I

La tradition portugaise.

Dès les premières années de la conquête, leur humeur jalouse et avide a entraîné les Portugais dans des expéditions au-delà de leurs frontières et, naturellement, ces expéditions se sont terminées par des empiétements sur les territoires voisins.

Les Brésiliens sont, sur ce point, les dignes héritiers des premiers Portugais. La tradition des conquérants a été précieusement recueillie chez eux, et ce n'est pas faute de bonne volonté si les tentatives des descendants n'ont pas toujours obtenu le même succès que celles des ancêtres.

Elle est curieuse et instructive, l'histoire des usurpations successivement accomplies par le Portugal, au détriment des possessions américaines de l'Espagne.

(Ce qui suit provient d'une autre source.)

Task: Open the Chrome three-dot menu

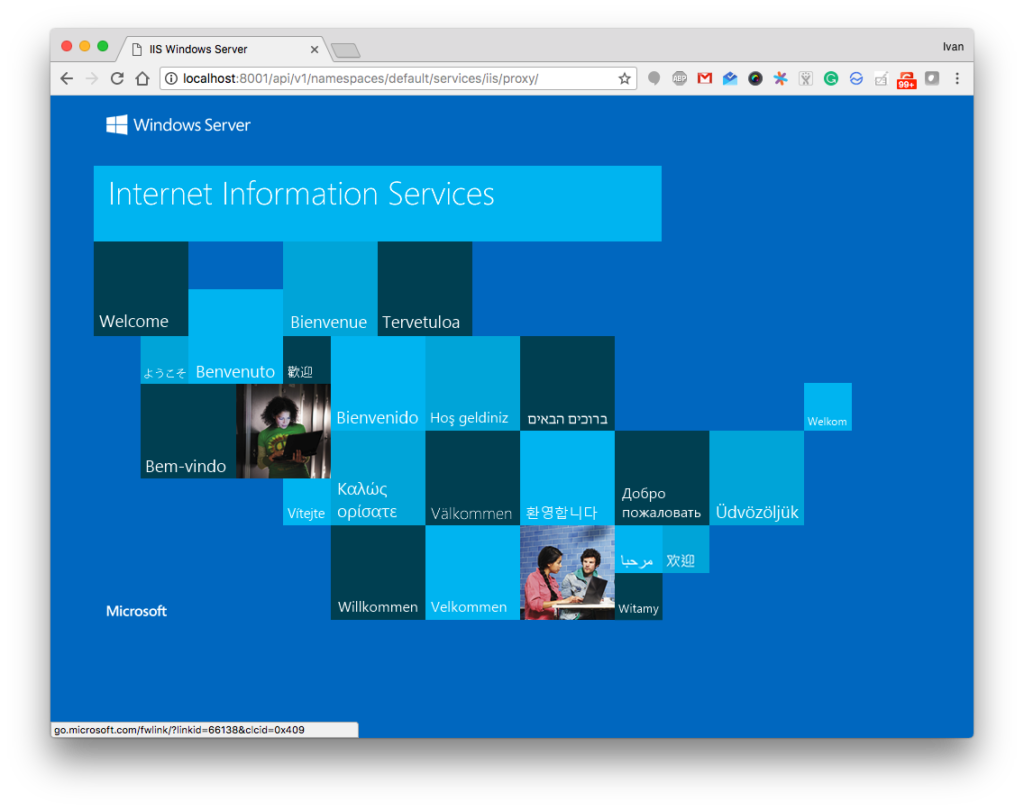Action: (957, 78)
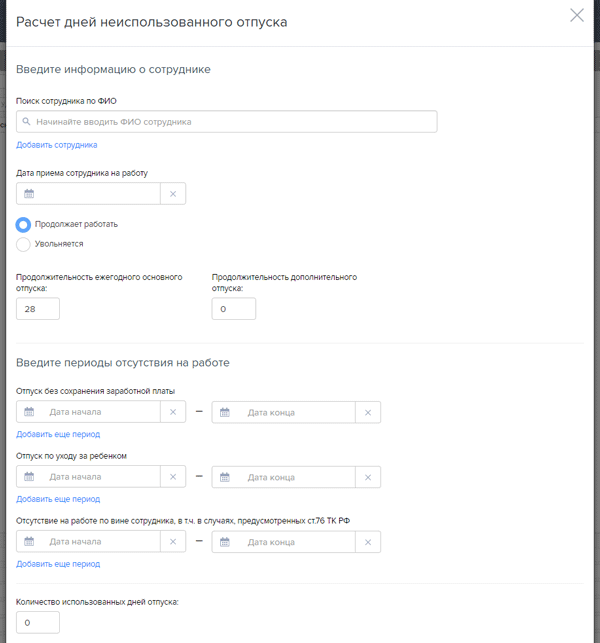
Task: Click the used vacation days count field
Action: [38, 623]
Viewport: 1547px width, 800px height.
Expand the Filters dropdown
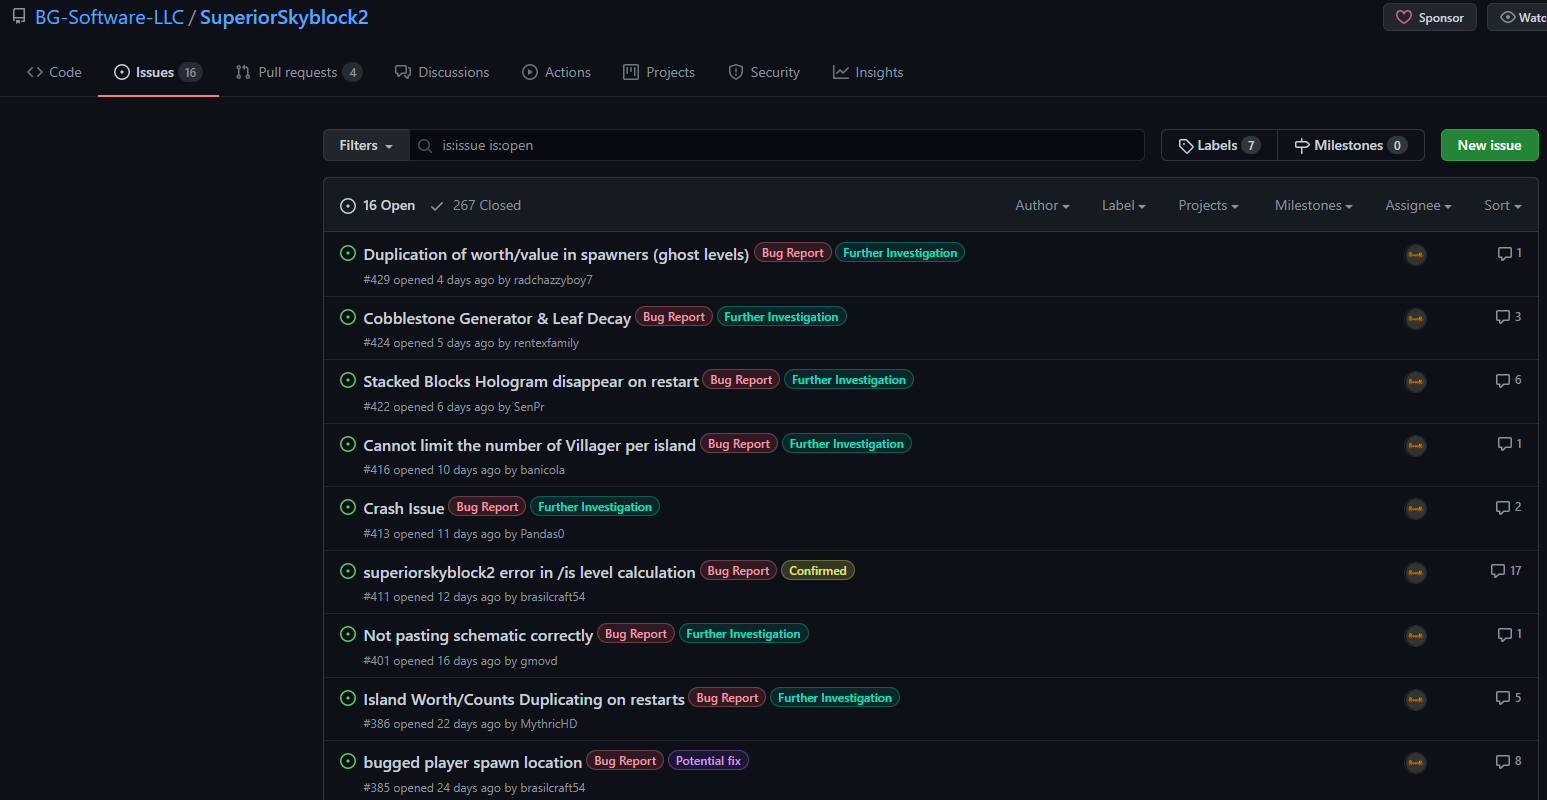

Nous allons tâcher de résumer cette histoire avec l'aide d'un écrivain connu pour son impartialité, et dont l'autorité a été souvent invoquée par ceux qui se sont occupés des questions platéennes.

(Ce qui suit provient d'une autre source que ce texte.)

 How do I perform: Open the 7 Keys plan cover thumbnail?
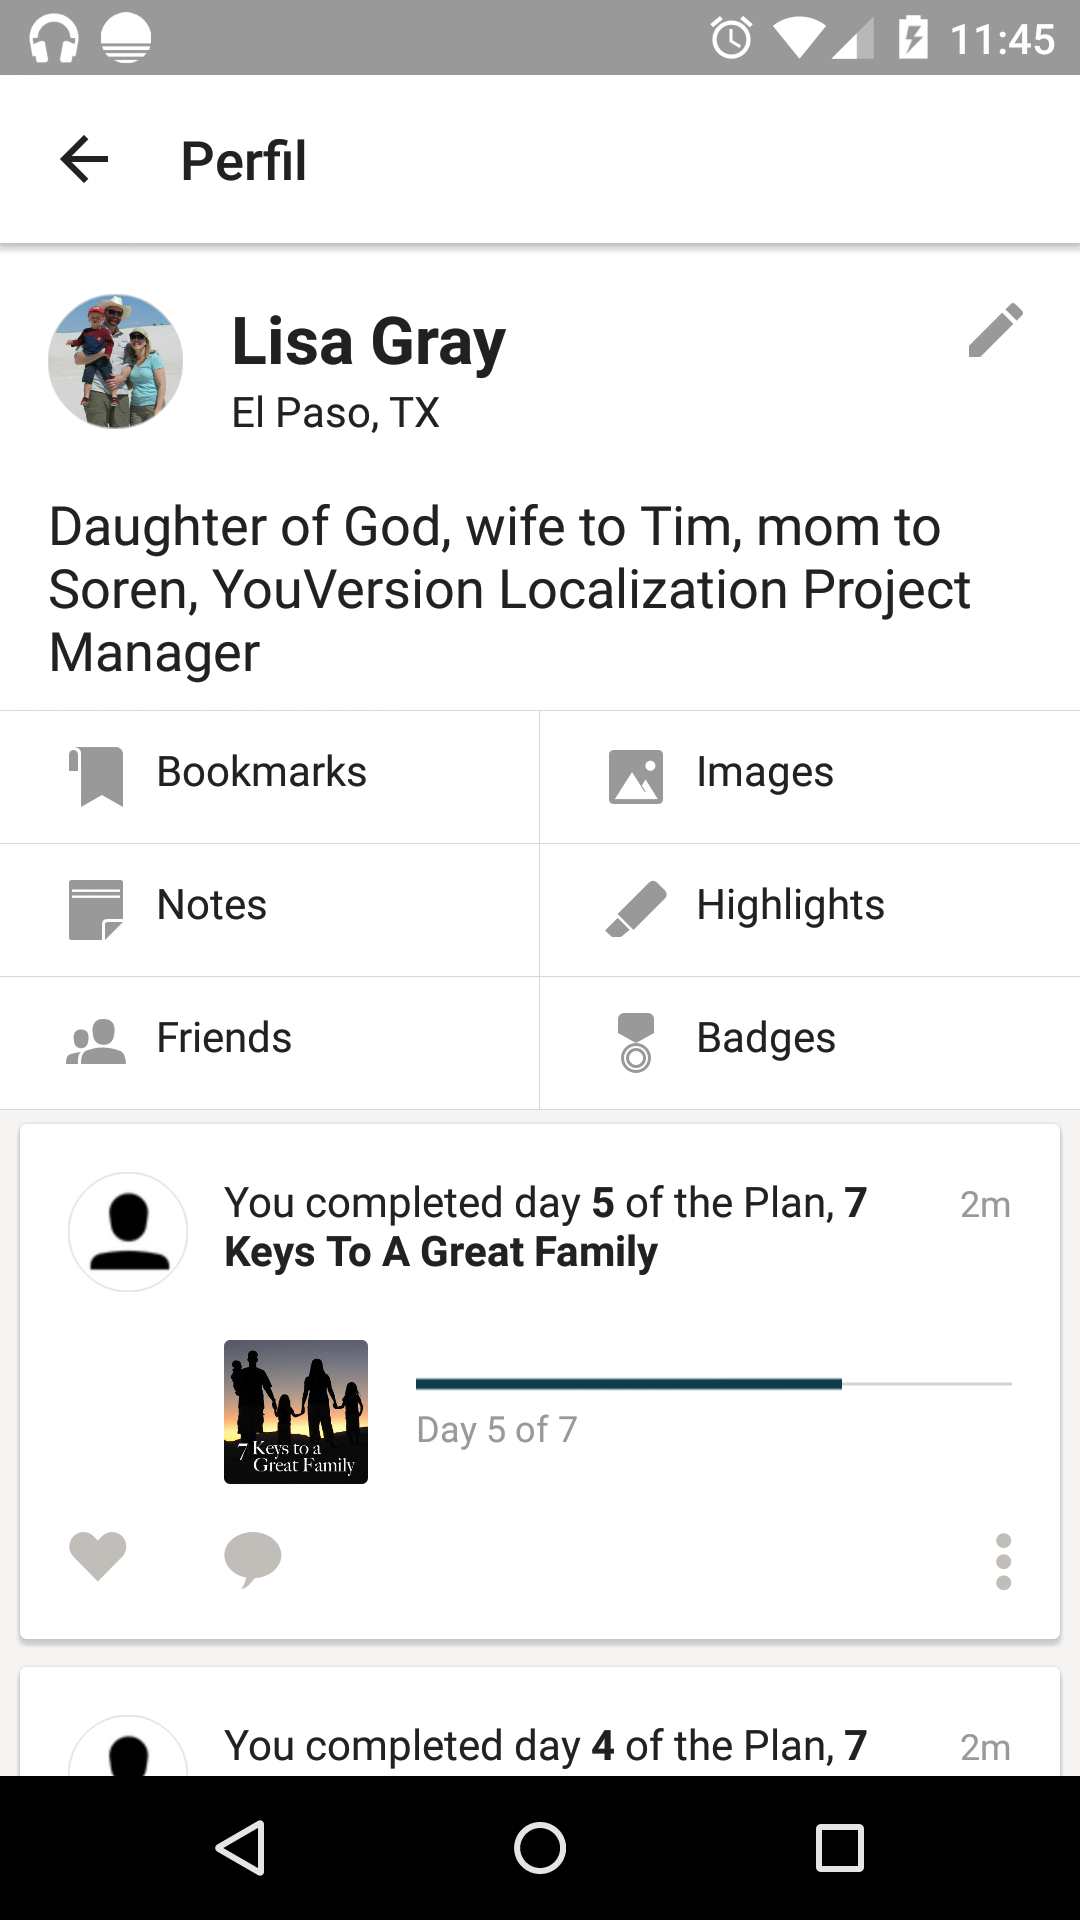coord(296,1411)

Dans son ouvrage, déjà cité:

Considérations historiques et politiques sur les Républiques de la Plata, dans leurs rapports avec la France et l'Angleterre, M. Alfred de Brossard remonte à l'origine des contestations qui se sont élevées, à propos des frontières respectives des deux États, entre l'Espagne et le Portugal.

Par sa bulle du 4 mai 1493, le pape Alexandre VI imagina un méridien dit de concession qui devait limiter les possessions attribuées à chacune de ces deux couronnes.

Ce méridien qui passait à cent lieues ouest des Açores, fut porté à 370 lieues, à l'ouest des îles du Cap-Vert, par le traité conclu à Tordesillas, en 1494, entre les puissances rivales.